The writing credit for the film is ‘Martin Quatermass’ which is a pseudonym for director John Carpenter. I think, originally, he wanted Quatermass creator Nigel Kneale to write the screenplay, but Kneale declined, unhappy with the way a previous collaboration with Carpenter, Halloween III, turned out. He reportedly wasn’t impressed with Carpenter’s ‘homage’ to him with the credit. But you can see why Carpenter thought Kneale was right for the material. The combination of ancient religion and modern science is something right out of a Quatermass story.

The secret that Pleasance is guarding is a cannister which may or may not contain the ultimate evil. It’s unclear, and despite having watched this film a few times, I don’t really understand what it might be. But it looks really cool, and that’s the important thing.

Wong brings his class of young physics undergraduates, along with students of ancient languages, chemistry, history, to try to understand what the cannister is, and what it means.

The lack of chemistry between Blount and Parker’s characters is typified by their first actual conversation. She’s talking enthusiastically about how quantum theory blows her mind (a running theme of the film) and how she just wants ‘the clockwork’ of classical mechanics back, and he replies with “Every theoretical physicist I know wonders why it is that no one who looks like you ever seems to settle down in our end of the building.” It’s just gross. “You’re hot, so I don’t care what you think about science.” Plus, he’s trying (badly) to do some playing card manipulation. At least Blount calls him out on his sexism. but it doesn’t stop them ending up in bed together, presumably because the plot of the film requires them to be lovers.

The film does a good job of buildup a sense of foreboding. Not just the score, but the church where they are investigating, in the middle of Los Angeles, is attracting a shambling crowd of homeless people, one of whom is played by Alice Cooper, in a role with no dialogue at all.

There’s frequent suggestions that there’s some kind of astronomical conjunction coming up.

Deciphering the ancient texts, tells the team that the container contains the son of Satan, and it was almost destroyed by Jesus, who was an extraterrestrial.

One of the things I like is the recurring dream people have, which is some kind of video signal being broadcast from the future, but it’s unclear what’s being shown.

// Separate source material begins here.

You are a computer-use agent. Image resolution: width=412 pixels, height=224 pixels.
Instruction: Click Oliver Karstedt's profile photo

One of the students makes the mistake of going outside, and gets impaled on half a bicycle by Alice Cooper.

This is me on a deadline.

There’s some nice, old-school gore, as some of the students start getting possessed by the evil.

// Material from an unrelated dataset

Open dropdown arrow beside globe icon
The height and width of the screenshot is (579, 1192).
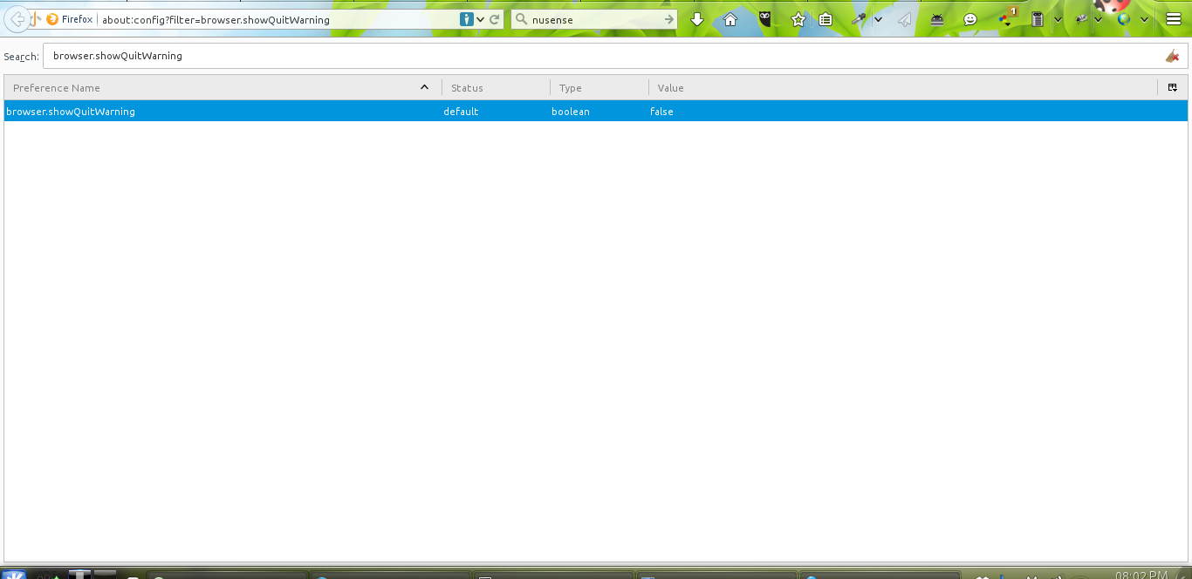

This really feels like a film that needed a much bigger budget to do a lot more with the ideas. Maybe it;s ripe for a remake. Slightly disappointing films can often be the best remakes. Like Carpenter’s own The Thing.

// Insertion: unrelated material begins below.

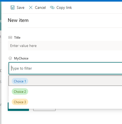Choose the Cancel label in command bar

point(40,7)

After this, recording switches to the end of a drama starring Bob Peck.

He’s somehow involved in a murder, and Brian Croucher is a policeman investigating. It’s Natural Lies, which I recorded elsewhere, but it hasn’t come up yet.

There’s a trailer for a season of films about Vietnam, Hollywood Vietnam.

Then, an episode of Film 95 with Barry Norman’s verdict on the following films:

There’s a location report on The Madness of King George. Helen Mirren, playing the Queen, says “I’ve always wanted to play the Queen of England”. This wouldn’t be the last time she’d do that.

There’s also an interview with director John Singleton, about his new film Poetic Justice.

BBC Genome: BBC One – 27th February 1995 – 23:00

There’s a trailer for Glam Metal Detectives. Yes, another one.

Then, a movie we’ve looked at before, Amazon Women on the Moon.

BBC Genome: BBC One – 27th February 1995 – 23:30

After this, there’s a trailer for Sportsnight Special.

Then the weather. And a public information film about Car Crime.

Then, BBC 1 closes down, Peter Offer wishes us a good night, and plays us out with the National Anthem.